* **Problem requirements**:
Return each line of the records below in which the string "agent" turns up.

[Data for this task Boundary: Start]

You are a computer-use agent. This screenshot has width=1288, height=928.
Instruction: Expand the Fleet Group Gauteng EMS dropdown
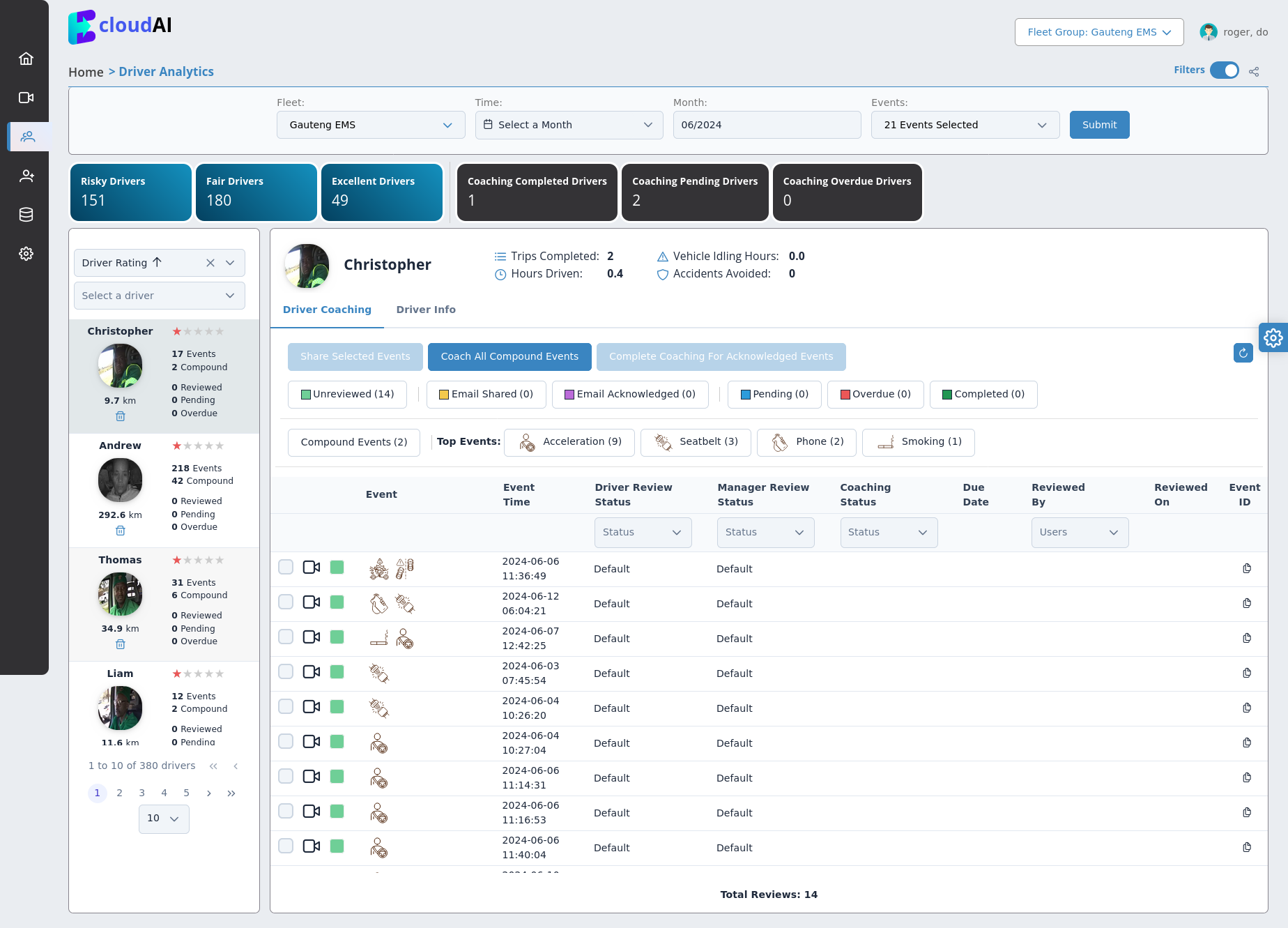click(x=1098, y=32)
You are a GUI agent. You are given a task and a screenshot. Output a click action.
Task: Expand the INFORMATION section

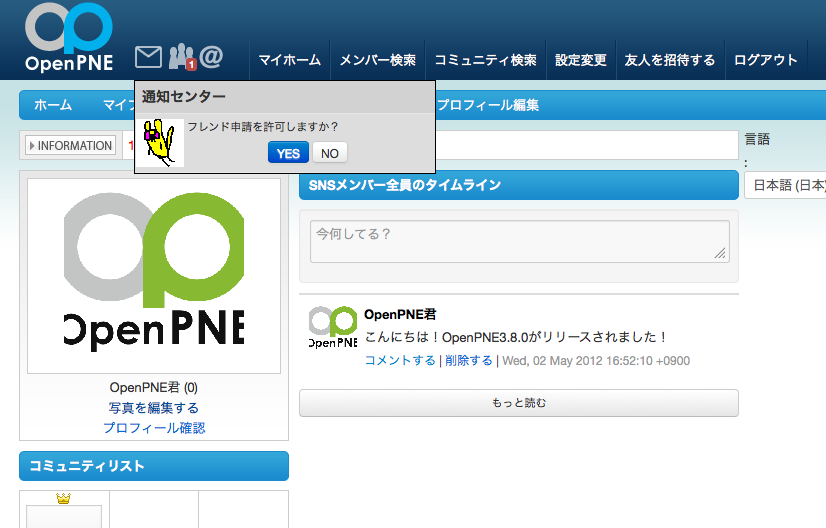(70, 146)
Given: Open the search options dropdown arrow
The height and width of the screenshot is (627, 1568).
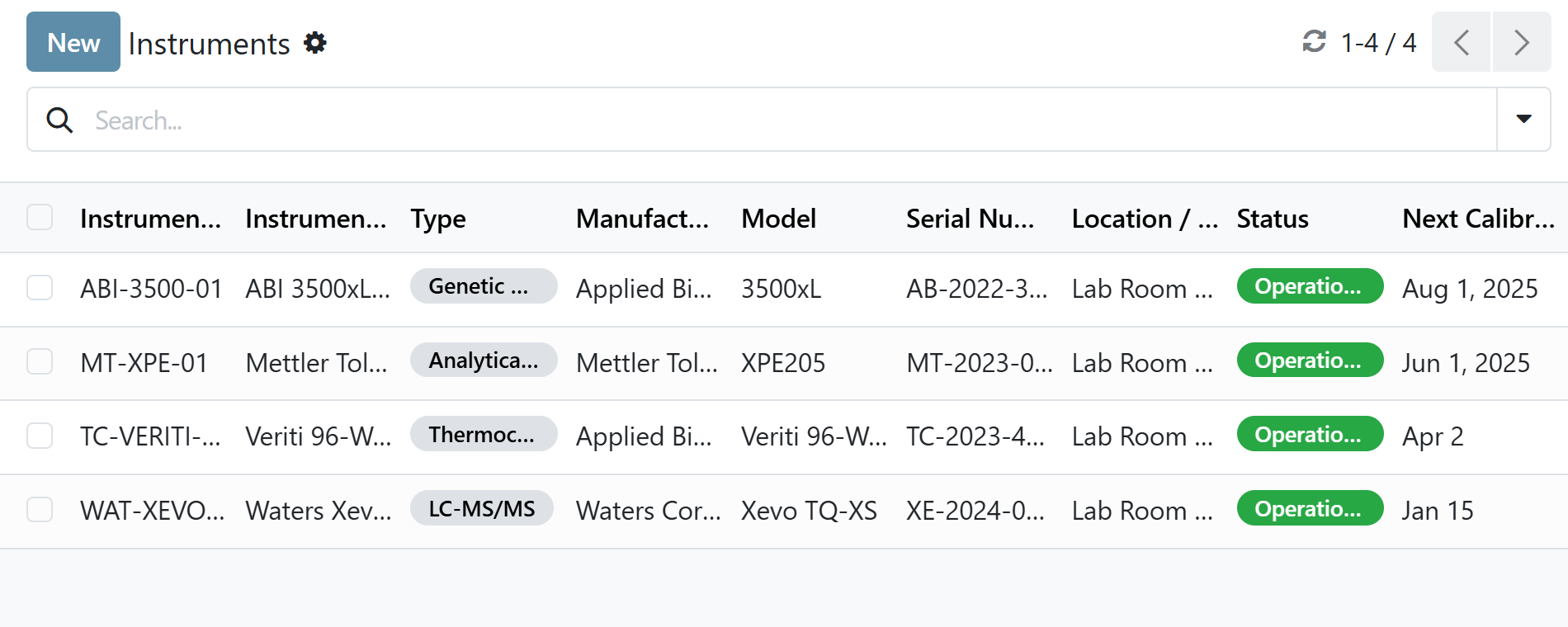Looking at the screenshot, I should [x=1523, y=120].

[Data for this task Boundary: End]
[Data for this task Boundary: Start]

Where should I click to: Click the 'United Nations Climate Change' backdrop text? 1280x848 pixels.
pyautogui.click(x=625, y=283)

[Data for this task Boundary: End]

* **Result**:
You are a computer-use agent. This screenshot has width=1288, height=928.
You are a GUI agent. You are given a task and a screenshot. Output a click action.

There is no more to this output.